TASK GOAL
Which lines make up the answer? Those from the line with "Switch to the UPCOM tab" through the end of the data; reproduce them exactly.

Extracted data entries:
◆ ◆ ◆ ◆ ◆

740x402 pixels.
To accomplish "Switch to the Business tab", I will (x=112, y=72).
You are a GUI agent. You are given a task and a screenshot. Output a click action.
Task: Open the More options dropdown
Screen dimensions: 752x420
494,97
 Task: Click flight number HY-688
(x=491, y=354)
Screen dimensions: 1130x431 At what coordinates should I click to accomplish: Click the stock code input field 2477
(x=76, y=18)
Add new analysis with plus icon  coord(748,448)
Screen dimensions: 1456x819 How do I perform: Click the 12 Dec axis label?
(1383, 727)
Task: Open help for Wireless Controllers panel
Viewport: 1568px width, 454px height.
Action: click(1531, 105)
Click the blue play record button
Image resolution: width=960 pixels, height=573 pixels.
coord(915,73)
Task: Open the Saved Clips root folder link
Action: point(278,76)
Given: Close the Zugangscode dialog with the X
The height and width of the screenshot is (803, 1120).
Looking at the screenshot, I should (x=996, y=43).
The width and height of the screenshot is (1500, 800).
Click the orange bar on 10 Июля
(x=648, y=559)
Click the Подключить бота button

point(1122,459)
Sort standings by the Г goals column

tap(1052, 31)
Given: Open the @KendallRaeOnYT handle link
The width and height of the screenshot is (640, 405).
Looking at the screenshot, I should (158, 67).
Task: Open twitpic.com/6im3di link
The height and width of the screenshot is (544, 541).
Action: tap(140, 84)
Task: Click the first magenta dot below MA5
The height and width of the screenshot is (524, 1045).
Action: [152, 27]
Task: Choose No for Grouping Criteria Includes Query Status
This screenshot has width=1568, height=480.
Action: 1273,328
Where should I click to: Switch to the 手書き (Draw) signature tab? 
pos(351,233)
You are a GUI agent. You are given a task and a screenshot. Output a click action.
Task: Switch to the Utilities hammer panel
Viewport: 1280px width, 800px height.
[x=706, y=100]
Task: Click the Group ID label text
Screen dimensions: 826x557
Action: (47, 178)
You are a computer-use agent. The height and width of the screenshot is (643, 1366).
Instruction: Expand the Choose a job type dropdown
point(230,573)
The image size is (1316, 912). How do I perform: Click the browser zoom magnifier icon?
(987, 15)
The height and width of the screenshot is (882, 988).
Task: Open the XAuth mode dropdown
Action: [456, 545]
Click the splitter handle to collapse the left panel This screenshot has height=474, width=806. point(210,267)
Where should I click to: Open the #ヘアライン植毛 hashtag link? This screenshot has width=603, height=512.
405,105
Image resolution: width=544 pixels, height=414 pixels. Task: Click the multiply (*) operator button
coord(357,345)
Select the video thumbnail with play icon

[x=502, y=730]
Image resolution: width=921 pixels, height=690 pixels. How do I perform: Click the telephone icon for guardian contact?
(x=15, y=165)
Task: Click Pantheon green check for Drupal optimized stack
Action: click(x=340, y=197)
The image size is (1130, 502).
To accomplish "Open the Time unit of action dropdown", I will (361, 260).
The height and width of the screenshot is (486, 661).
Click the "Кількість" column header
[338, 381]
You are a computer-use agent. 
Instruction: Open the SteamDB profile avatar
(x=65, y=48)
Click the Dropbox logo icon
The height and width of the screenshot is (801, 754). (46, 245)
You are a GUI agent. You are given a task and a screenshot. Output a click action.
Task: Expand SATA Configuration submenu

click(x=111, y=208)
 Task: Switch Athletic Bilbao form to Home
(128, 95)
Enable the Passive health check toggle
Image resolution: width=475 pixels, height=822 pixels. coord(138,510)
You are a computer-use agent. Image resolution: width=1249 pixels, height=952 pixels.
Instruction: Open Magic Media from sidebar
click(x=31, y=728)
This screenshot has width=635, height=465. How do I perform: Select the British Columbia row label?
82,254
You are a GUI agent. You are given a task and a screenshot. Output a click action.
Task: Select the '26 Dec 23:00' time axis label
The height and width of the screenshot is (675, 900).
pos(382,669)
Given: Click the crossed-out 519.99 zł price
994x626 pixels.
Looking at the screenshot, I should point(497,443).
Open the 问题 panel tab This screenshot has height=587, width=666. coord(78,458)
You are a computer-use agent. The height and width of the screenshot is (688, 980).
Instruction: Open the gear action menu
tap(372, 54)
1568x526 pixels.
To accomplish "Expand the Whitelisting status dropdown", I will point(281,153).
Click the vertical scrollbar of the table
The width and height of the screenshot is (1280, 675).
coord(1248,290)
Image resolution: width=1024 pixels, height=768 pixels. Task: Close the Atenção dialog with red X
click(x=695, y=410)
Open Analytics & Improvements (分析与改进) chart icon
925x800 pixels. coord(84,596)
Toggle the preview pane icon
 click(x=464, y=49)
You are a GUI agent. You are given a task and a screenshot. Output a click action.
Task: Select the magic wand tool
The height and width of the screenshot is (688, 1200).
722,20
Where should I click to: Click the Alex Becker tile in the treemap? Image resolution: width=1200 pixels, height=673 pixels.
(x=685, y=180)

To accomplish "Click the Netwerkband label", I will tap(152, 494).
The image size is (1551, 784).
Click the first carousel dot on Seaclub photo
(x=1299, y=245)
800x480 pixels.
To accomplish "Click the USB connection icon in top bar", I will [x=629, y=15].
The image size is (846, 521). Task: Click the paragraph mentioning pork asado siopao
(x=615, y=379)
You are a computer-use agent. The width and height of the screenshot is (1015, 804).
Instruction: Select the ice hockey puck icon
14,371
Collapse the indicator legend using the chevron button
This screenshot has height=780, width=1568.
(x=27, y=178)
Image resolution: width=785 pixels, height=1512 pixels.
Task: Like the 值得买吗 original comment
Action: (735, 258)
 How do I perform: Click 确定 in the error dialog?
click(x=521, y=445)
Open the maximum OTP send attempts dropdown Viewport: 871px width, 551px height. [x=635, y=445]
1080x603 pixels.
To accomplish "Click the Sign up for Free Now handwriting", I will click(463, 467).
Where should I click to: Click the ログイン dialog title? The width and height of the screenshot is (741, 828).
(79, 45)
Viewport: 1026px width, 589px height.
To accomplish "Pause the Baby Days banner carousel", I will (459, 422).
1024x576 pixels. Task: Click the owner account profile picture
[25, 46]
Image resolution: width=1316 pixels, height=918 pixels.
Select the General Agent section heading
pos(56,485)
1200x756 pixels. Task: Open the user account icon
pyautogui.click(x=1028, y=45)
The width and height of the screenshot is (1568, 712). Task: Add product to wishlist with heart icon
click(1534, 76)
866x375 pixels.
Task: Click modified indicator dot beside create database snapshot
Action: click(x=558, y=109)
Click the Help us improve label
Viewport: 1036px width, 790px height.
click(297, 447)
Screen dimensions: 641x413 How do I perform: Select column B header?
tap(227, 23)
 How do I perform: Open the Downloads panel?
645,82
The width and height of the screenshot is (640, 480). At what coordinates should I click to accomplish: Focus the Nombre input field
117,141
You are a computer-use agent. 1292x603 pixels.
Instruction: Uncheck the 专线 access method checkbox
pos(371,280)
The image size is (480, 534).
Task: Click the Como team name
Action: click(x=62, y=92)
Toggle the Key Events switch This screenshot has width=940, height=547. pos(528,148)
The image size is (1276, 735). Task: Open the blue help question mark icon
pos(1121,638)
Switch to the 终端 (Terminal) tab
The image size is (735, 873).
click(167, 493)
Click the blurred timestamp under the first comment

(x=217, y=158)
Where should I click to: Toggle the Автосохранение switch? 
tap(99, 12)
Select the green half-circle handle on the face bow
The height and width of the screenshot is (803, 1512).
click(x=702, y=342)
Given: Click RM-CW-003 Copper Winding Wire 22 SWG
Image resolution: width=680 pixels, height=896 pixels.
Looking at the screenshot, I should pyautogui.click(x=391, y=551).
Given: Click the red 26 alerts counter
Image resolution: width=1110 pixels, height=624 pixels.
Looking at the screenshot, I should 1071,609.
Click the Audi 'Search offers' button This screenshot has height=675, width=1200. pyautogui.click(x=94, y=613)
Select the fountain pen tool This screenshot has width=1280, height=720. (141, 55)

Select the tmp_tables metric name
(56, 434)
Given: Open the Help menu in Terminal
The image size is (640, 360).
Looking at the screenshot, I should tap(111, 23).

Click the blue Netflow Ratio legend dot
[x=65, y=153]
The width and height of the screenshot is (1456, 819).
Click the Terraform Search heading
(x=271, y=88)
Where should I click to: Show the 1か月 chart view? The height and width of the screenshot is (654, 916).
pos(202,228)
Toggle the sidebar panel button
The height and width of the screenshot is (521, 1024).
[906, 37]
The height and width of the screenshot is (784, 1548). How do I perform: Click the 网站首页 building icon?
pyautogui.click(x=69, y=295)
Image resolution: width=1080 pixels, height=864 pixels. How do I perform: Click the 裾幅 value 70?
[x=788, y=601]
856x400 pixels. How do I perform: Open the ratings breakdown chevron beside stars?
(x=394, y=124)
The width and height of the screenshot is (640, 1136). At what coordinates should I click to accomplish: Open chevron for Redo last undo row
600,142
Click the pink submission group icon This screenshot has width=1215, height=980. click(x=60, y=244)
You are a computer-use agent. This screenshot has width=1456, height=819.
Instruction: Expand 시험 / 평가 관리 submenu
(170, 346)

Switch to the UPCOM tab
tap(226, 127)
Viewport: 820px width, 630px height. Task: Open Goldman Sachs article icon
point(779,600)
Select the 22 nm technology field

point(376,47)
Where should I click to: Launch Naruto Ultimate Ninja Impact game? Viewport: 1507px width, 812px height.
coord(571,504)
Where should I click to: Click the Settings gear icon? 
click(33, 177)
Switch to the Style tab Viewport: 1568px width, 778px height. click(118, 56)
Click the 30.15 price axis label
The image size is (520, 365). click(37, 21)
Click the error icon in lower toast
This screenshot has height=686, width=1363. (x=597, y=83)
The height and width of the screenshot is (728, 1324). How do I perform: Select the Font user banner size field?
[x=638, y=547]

◆ ◆ ◆ ◆ ◆

ANSWER BOX
Switch to the UPCOM tab
tap(226, 127)
Viewport: 820px width, 630px height. Task: Open Goldman Sachs article icon
point(779,600)
Select the 22 nm technology field

point(376,47)
Where should I click to: Launch Naruto Ultimate Ninja Impact game? Viewport: 1507px width, 812px height.
coord(571,504)
Where should I click to: Click the Settings gear icon? 
click(33, 177)
Switch to the Style tab Viewport: 1568px width, 778px height. click(118, 56)
Click the 30.15 price axis label
The image size is (520, 365). click(37, 21)
Click the error icon in lower toast
This screenshot has height=686, width=1363. (x=597, y=83)
The height and width of the screenshot is (728, 1324). How do I perform: Select the Font user banner size field?
[x=638, y=547]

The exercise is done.